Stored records
[Start of Attachment]

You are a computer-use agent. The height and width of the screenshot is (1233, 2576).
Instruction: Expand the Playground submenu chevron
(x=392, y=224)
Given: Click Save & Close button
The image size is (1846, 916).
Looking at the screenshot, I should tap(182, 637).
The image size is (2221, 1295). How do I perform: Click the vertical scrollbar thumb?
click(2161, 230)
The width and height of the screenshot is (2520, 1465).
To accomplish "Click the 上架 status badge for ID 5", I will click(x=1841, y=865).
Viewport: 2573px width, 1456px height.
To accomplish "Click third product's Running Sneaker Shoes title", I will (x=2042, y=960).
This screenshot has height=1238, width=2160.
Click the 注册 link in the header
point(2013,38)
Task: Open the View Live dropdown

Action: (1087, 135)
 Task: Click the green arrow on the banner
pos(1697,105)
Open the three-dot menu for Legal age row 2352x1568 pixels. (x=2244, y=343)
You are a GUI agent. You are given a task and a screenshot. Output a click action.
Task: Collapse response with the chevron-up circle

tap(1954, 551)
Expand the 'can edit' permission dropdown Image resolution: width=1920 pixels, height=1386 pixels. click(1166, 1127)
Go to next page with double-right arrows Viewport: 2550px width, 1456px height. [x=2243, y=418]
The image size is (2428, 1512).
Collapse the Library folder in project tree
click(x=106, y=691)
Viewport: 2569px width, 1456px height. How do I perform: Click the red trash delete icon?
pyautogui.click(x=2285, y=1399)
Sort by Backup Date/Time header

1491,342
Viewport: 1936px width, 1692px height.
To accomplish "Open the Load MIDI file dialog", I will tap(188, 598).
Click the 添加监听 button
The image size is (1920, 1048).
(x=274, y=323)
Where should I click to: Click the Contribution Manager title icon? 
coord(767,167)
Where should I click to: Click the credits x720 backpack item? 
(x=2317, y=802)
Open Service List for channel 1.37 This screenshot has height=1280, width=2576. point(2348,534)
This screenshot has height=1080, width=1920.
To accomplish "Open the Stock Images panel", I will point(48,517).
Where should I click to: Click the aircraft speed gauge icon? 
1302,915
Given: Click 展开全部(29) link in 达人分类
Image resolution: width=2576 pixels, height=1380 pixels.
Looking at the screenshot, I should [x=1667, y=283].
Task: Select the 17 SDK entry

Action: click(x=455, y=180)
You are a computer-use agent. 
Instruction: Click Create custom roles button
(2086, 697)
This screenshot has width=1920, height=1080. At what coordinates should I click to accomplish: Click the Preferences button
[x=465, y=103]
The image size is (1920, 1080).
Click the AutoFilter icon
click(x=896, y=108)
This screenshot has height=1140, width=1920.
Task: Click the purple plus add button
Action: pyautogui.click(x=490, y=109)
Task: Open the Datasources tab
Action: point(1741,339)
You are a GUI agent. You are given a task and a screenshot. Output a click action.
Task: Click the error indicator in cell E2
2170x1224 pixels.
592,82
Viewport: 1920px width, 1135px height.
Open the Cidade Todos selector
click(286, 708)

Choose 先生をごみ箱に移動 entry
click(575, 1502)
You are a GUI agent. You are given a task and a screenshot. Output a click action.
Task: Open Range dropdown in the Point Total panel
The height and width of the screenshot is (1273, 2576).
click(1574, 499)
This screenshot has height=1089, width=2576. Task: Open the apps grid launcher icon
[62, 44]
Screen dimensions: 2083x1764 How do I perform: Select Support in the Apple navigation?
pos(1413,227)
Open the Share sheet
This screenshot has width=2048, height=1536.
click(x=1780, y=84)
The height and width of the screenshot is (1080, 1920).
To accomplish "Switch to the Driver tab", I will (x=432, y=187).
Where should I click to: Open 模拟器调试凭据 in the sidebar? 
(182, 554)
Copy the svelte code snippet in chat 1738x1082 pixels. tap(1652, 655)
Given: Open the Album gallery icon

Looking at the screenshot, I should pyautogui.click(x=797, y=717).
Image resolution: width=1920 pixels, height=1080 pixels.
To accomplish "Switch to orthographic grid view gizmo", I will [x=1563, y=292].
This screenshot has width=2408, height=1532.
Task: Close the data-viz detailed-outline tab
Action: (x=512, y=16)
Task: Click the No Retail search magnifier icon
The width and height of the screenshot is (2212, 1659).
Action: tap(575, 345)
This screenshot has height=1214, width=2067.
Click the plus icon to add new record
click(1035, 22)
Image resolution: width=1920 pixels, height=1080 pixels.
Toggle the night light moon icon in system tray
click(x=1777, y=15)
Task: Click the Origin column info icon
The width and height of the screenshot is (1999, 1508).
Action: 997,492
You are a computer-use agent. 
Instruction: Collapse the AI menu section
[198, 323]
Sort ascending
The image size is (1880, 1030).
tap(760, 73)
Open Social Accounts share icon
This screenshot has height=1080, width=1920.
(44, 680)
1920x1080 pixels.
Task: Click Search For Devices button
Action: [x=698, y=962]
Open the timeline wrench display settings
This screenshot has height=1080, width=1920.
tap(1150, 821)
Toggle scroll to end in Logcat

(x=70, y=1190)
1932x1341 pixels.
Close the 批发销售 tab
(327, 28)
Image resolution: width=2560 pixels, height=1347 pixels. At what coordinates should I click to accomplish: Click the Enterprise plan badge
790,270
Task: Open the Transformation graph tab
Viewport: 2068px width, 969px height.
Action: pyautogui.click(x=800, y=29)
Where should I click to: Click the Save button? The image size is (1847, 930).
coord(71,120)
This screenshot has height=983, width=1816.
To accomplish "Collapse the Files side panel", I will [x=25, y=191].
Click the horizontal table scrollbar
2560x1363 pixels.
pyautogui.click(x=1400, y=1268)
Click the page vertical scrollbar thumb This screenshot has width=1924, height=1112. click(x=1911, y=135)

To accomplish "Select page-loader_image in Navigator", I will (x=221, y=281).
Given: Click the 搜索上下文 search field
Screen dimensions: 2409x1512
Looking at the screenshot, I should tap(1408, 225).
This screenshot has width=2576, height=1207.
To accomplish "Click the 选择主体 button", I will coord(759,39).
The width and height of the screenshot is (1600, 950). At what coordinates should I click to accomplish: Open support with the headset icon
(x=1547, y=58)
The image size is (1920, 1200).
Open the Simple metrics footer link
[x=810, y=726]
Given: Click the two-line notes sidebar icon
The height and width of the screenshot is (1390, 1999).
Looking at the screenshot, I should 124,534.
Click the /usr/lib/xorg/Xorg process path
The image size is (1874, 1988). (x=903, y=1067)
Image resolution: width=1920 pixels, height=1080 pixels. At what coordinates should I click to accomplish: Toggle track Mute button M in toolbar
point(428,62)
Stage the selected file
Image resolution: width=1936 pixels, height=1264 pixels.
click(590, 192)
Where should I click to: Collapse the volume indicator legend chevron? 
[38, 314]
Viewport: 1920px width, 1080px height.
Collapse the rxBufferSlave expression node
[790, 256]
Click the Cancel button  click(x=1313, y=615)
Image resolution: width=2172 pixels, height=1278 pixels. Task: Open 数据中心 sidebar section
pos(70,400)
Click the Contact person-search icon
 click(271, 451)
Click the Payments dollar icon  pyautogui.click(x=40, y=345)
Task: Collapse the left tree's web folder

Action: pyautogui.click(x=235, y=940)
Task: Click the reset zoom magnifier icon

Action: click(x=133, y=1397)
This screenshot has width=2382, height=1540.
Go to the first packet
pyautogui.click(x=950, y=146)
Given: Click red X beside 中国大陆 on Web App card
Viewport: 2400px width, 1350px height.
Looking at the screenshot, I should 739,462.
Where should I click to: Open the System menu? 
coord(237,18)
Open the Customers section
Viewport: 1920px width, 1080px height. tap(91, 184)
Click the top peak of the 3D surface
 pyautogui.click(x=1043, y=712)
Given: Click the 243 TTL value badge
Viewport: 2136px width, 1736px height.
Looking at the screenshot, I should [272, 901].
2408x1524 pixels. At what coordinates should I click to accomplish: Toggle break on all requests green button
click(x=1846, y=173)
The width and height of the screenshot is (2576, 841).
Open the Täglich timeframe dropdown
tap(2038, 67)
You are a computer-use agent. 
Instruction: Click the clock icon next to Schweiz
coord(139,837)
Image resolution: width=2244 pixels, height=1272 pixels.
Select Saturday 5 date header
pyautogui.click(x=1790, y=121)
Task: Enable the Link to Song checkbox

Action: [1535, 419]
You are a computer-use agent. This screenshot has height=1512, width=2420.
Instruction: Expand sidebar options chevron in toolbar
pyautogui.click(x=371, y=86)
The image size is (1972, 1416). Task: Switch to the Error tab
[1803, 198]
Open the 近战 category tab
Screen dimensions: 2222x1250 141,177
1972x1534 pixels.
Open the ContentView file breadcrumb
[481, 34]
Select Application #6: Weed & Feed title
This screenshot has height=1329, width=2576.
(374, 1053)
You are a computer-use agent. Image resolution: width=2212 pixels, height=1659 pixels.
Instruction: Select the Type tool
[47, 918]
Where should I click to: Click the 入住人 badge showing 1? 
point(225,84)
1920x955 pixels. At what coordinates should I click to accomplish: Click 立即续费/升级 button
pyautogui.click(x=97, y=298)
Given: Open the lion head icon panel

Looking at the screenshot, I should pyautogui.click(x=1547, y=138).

[End of Attachment]

Your task
Go through the data above from its first line and copy each line exactly, stopping once the line with "The width and height of the screenshot is (2520, 1465)." has been copied.

Solution to the exercise
You are a computer-use agent. The height and width of the screenshot is (1233, 2576).
Instruction: Expand the Playground submenu chevron
(x=392, y=224)
Given: Click Save & Close button
The image size is (1846, 916).
Looking at the screenshot, I should tap(182, 637).
The image size is (2221, 1295). How do I perform: Click the vertical scrollbar thumb?
click(2161, 230)
The width and height of the screenshot is (2520, 1465).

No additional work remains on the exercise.